Through Consultation Solution no. 139/2021, the Brazilian Federal Revenue Service – RFB reinforces the understanding that companies participating in economic groups and centralizing back-office services should not collect taxes on the amounts received as reimbursement from interconnected and/or controlled companies that are the ‘takers’ of these services. The operation is not subject to IRRF (15%), CIDE (10%), PIS (1.65%) and COFINS (7.6%), since these amounts do not correspond to sales or profit for tax purposes.
Considering the growth of relationships amongst companies belonging to the same corporate group, despite the lack of specific legislation, Brazil needed to adapt to the new context that replaced the traditional model, of companies acting independently.
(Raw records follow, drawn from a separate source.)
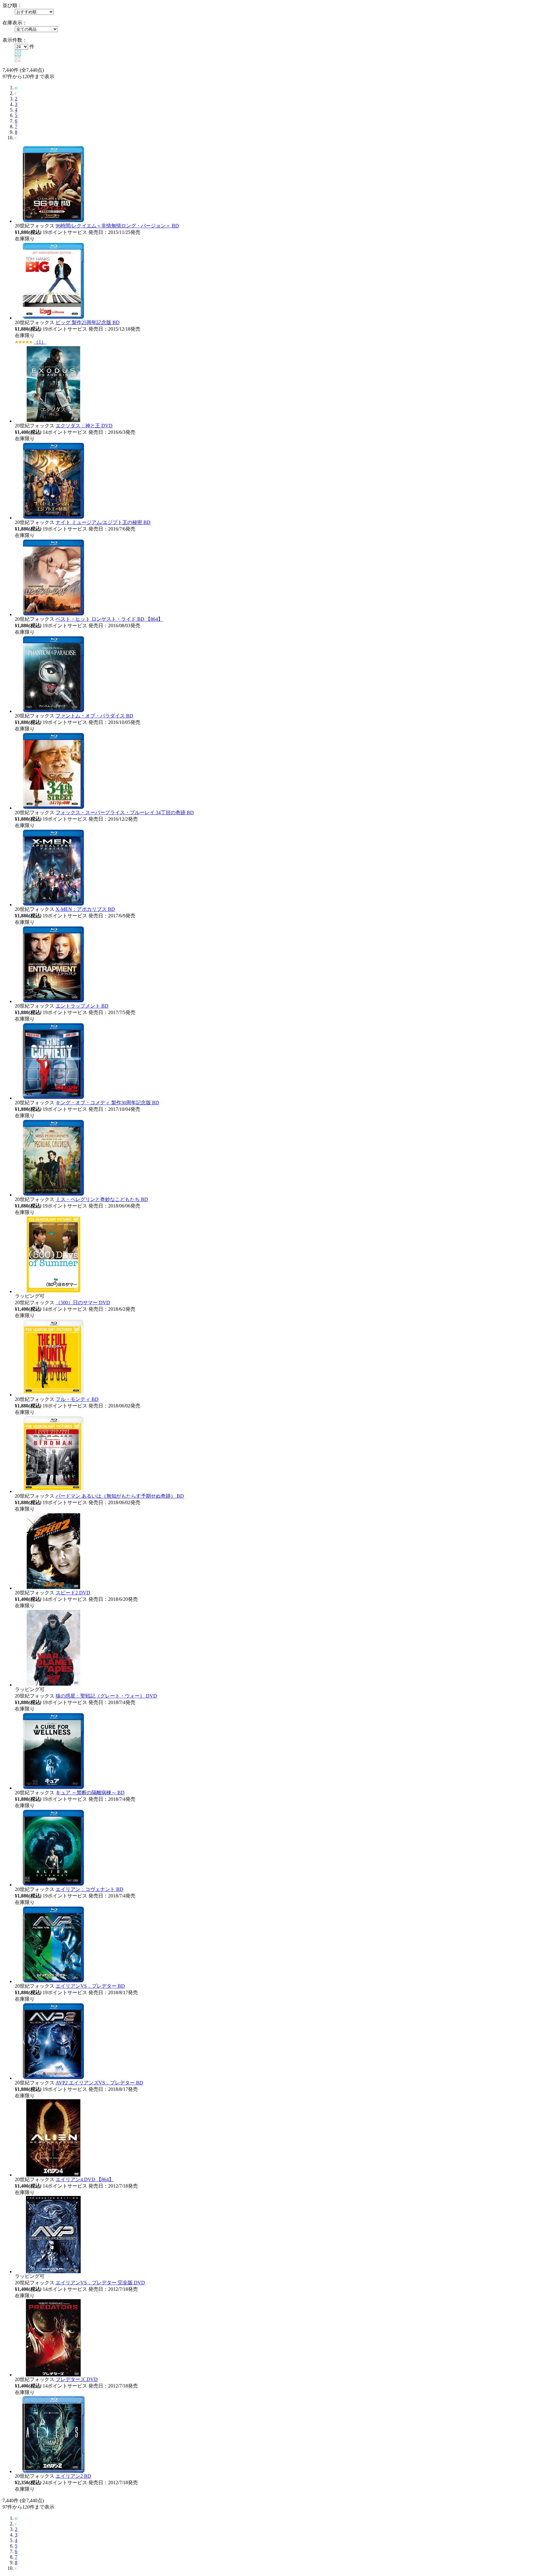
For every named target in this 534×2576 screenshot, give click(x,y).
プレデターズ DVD (77, 2379)
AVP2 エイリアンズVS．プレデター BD (99, 2082)
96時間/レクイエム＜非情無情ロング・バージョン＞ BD (117, 225)
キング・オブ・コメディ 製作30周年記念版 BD (107, 1102)
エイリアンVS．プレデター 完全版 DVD (100, 2282)
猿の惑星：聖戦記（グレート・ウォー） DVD (106, 1695)
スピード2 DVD (73, 1592)
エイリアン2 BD (73, 2476)
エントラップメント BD (82, 1006)
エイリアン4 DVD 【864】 (85, 2179)
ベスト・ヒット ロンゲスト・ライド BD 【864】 (109, 619)
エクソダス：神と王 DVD (84, 425)
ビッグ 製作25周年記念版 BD (88, 322)
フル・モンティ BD (77, 1399)
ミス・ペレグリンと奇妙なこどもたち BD (102, 1199)
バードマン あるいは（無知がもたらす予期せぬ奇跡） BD (120, 1496)
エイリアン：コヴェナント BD (89, 1889)
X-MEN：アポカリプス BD (85, 909)
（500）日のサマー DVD (83, 1302)
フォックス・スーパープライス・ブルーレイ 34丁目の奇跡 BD (125, 812)
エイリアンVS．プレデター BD (90, 1986)
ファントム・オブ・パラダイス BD (94, 715)
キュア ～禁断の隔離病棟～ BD (90, 1792)
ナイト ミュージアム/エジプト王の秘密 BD (103, 522)
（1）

This contractual modality, which is conventionally called cost-sharing agreements, is a business arrangement that is usually carried out amongst companies of the same economic group, which consists of the centralization, in one of them, of the administrative activities (i.e. accounting, human resources, information technology, etc.) used by the others.
In this type of contract, one of the companies in the group concentrates these activities (“parent company”), incurring the costs of executing or making available the services that benefit the other companies in the group, to be later reimbursed by the benefited company (equity recovery), according to pre-established apportionment criteria.
To avoid wrongful taxation, companies in this situation must be careful to formalize the apportionment agreement in the contract, demonstrating that the objective is not to obtain profit – as would occur in an ordinary service provision contract – observing the characteristics outlined in Inquiry Solution No. 08/2012 and COSIT Divergence Solution No. 23/2013, so that the operation is considered valid and legitimate.
Furthermore, it is essential that the companies that provide back-office services must observe some requirements to avoid any inquiries from the tax authorities, such as: (i) formal execution of an apportionment agreement, clearly describing its purpose; (ii) demonstrate the effective cost and allocation of expenses, based on accounting principles; and (iii) the activities developed shall not be characterized as “end-activity” of the participating company.
It can be observed, therefore, that despite the favorable positions taken by the RFB and by the Administrative Council of Tax Appeals – CARF, the agreement for apportionment and sharing of expenses is an instrument of delicate compliance and must be drawn up by a qualified professional and a specialist on the subject.